Give back, word for word, the lines of the listing below from the one containing "Find the location of a" through the last line of the listing.
══════════
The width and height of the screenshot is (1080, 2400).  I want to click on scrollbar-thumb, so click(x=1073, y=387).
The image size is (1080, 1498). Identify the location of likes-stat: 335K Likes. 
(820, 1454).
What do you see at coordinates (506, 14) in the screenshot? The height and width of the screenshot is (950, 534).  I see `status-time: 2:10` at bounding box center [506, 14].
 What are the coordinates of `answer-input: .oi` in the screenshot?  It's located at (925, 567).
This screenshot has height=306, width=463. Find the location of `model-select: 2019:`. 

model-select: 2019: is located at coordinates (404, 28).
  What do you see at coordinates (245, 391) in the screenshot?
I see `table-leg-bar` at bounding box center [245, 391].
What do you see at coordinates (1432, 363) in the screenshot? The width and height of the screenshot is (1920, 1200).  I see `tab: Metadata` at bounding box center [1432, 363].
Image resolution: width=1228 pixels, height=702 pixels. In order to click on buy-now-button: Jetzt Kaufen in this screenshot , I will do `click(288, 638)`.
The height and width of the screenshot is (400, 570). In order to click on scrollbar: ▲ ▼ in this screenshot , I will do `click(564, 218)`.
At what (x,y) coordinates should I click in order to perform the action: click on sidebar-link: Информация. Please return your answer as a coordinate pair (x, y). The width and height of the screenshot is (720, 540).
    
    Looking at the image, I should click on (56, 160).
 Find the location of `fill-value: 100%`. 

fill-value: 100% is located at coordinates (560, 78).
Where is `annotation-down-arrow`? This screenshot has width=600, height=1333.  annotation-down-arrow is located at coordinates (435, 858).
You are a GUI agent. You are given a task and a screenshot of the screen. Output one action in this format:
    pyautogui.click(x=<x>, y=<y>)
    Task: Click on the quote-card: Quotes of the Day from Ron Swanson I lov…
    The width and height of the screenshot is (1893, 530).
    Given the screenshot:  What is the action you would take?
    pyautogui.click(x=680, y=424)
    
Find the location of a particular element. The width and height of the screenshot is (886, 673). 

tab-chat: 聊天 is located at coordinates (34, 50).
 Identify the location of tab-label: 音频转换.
══════════
• **Your response**:
Find the location of a particular element. The width and height of the screenshot is (886, 673). 

tab-chat: 聊天 is located at coordinates (34, 50).
 Identify the location of tab-label: 音频转换.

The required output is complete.